Start of Reading passage
St Michael Paternoster Royal is one of 51 churches rebuilt by Christopher Wren after the Great Fire. St Michael is the archangel Michael – God’s warrior angel – who had seven churches dedicated to him in the City, and, so to distinguish it from the others it got the suffix ‘Paternoster’ after Paternoster Lane, a local street where rosaries were made and sold. The ‘Royal’ part of the title is a corruption of another street called Le Ryole, which itself was believed to come from a mispronunciation of the town of Le Reole in Burgundy. This connects to the wine merchants from Burgundy who lived in this area – Vintry, from ‘vintners’ (wine merchants). Like many things in the City the layers of history and threads of connection are still visible beneath the glossy surface of the 21st century.
As well as being destroyed in the Great Fire, it was burned again by German bombing in WW2 – though not in the Blitz. It survived everything the Luftwaffe dropped around it in 1940/41, only to be hit by a flying bomb in 1944. Only the walls and the tower survived.
There was debate over whether it should be rebuilt, but eventually restoration was done, that being completed in 1968, making St Michael the last of the WW2 damaged churches to be restored.
End of Reading passage
▶ **Tasks to perform**
1. Translate this sentence from the passage on St Michael Paternoster Royal into Spanish: "It survived everything the Luftwaffe dropped around it in 1940/41, only to be hit by a flying bomb in 1944."
2. According to the passage on St Michael Paternoster Royal, why was the suffix "Paternoster" added to the church's name? Answer in one to three sentences.
Start of Data listing
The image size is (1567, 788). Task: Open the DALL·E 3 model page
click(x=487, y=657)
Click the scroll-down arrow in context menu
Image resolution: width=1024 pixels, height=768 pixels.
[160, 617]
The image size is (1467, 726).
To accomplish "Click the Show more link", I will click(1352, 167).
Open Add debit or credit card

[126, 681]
End of Data listing
Start of Data listing
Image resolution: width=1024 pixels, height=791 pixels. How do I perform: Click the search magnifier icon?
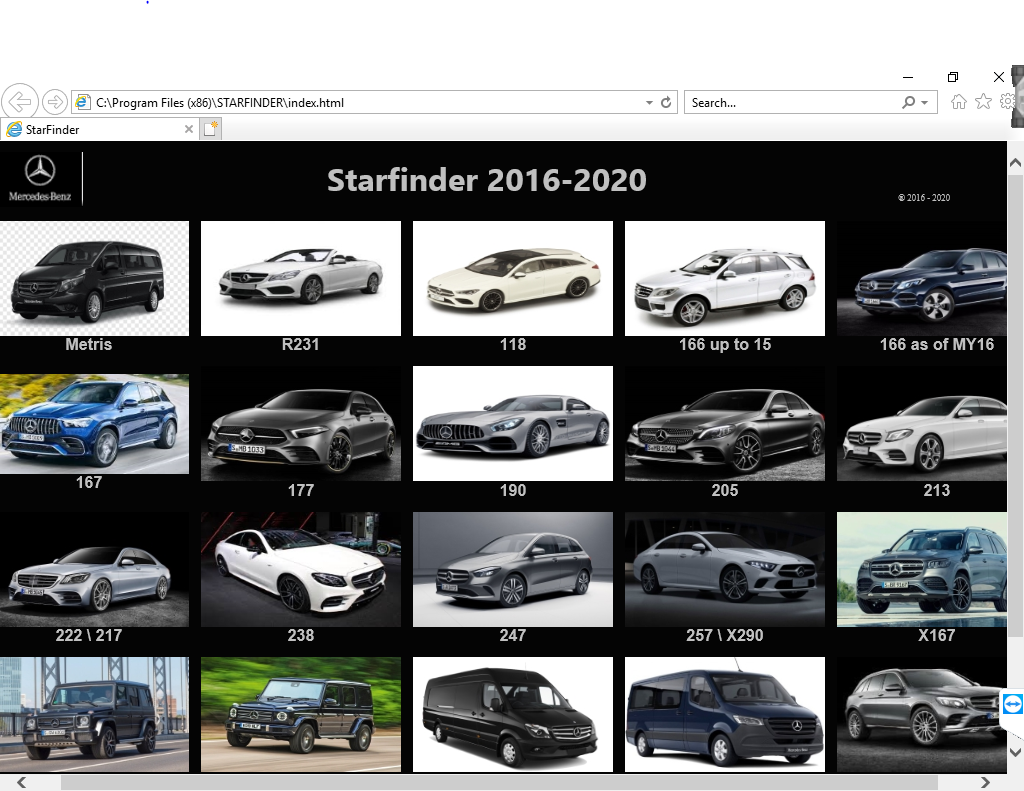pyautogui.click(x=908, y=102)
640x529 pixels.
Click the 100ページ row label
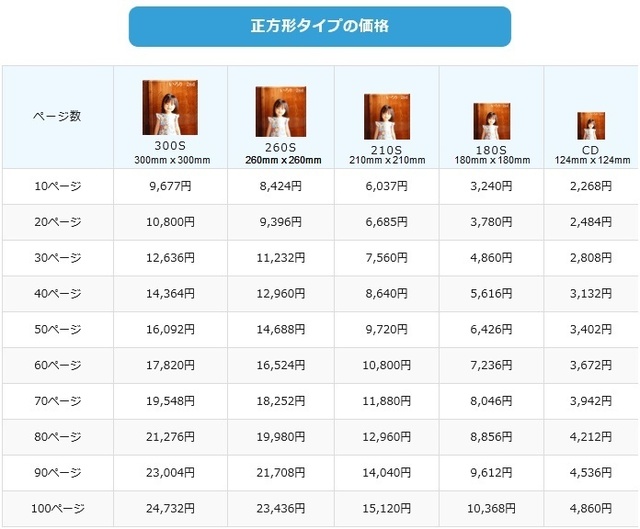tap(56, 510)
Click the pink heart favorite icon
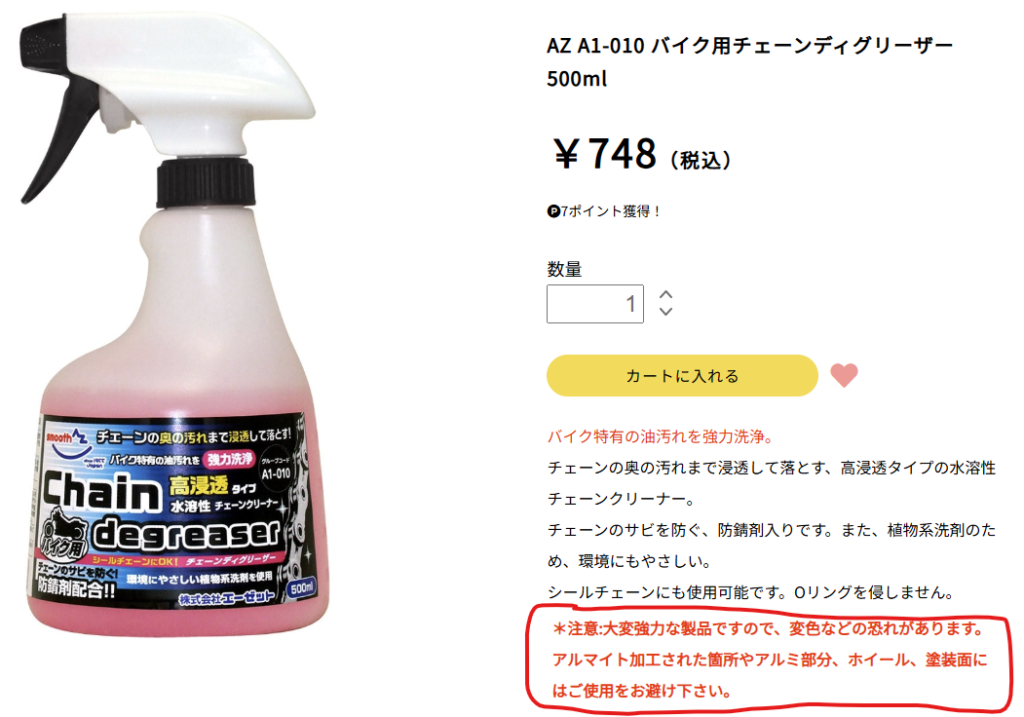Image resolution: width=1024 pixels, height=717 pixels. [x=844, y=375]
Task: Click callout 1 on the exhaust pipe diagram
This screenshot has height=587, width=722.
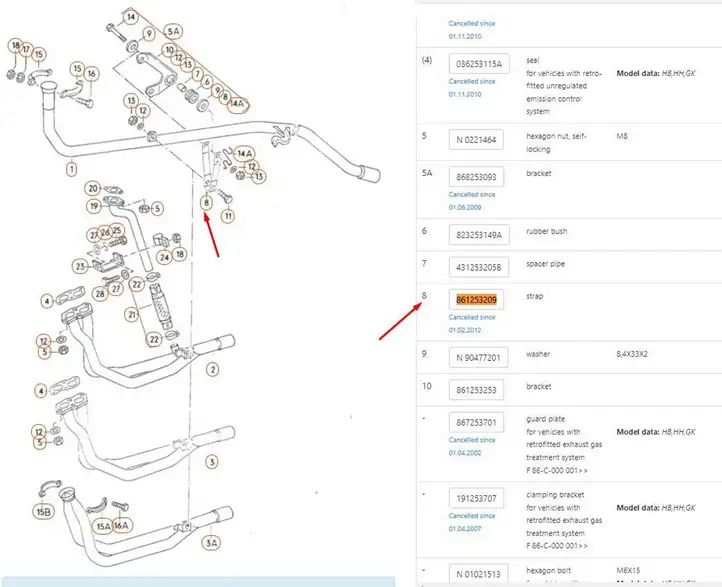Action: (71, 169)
End of Data listing
Start of Data listing
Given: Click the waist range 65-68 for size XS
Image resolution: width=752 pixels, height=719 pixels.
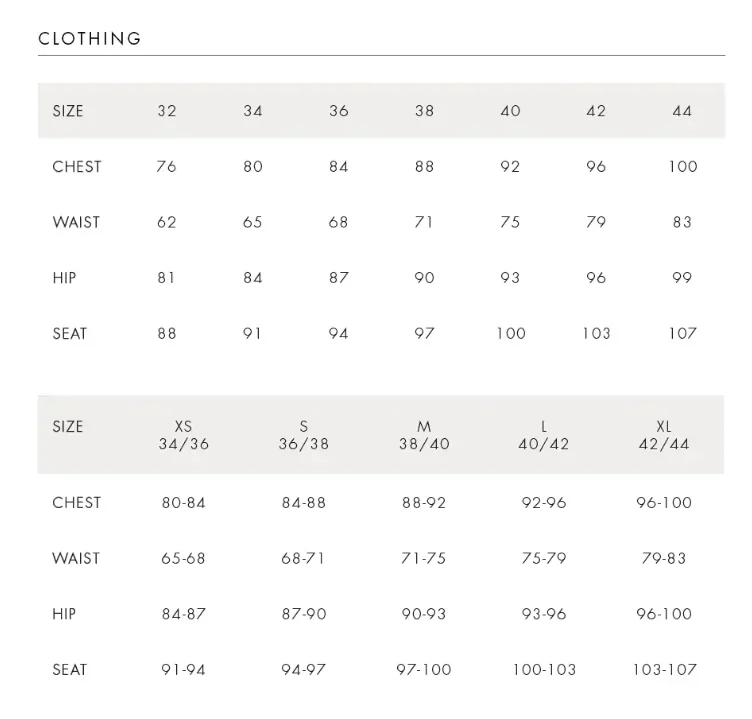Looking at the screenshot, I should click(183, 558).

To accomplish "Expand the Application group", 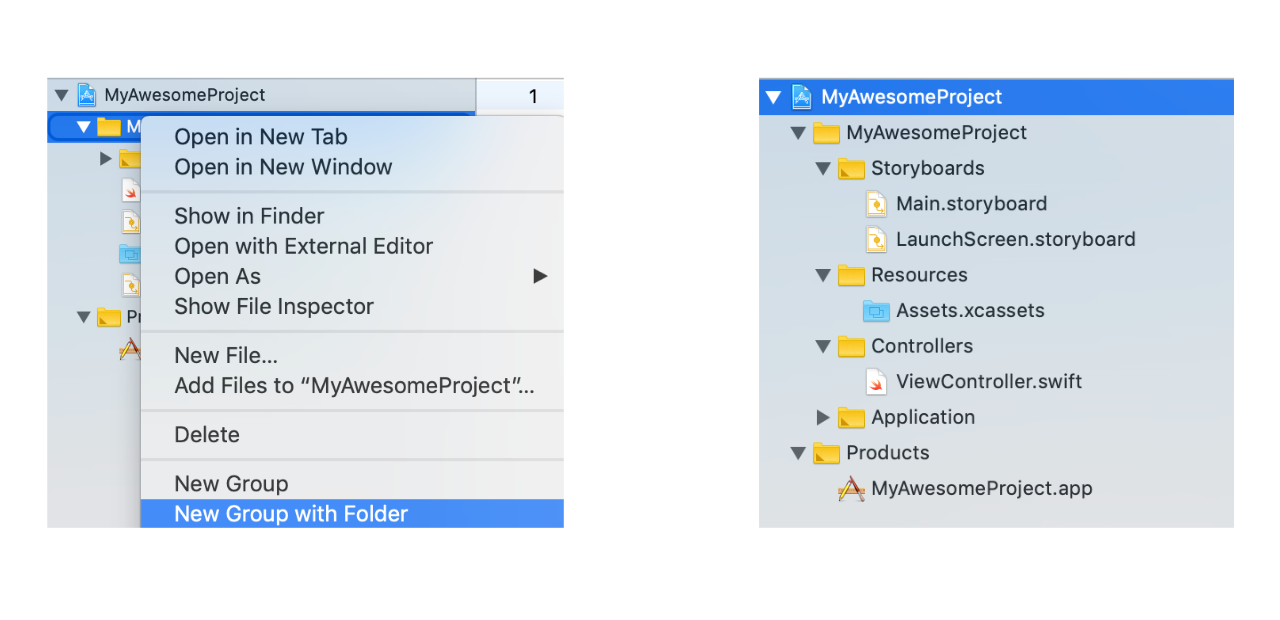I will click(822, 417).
End of Data listing
▶ **Responses by item number**
1. Sobrevivió a todo lo que la Luftwaffe lanzó a su alrededor en 1940/41, solo para ser alcanzada por una bomba volante en 1944.

2. The archangel Michael had seven churches dedicated to him in the City, so the suffix was added to distinguish this church from the others. It was taken from Paternoster Lane, a local street where rosaries were made and sold.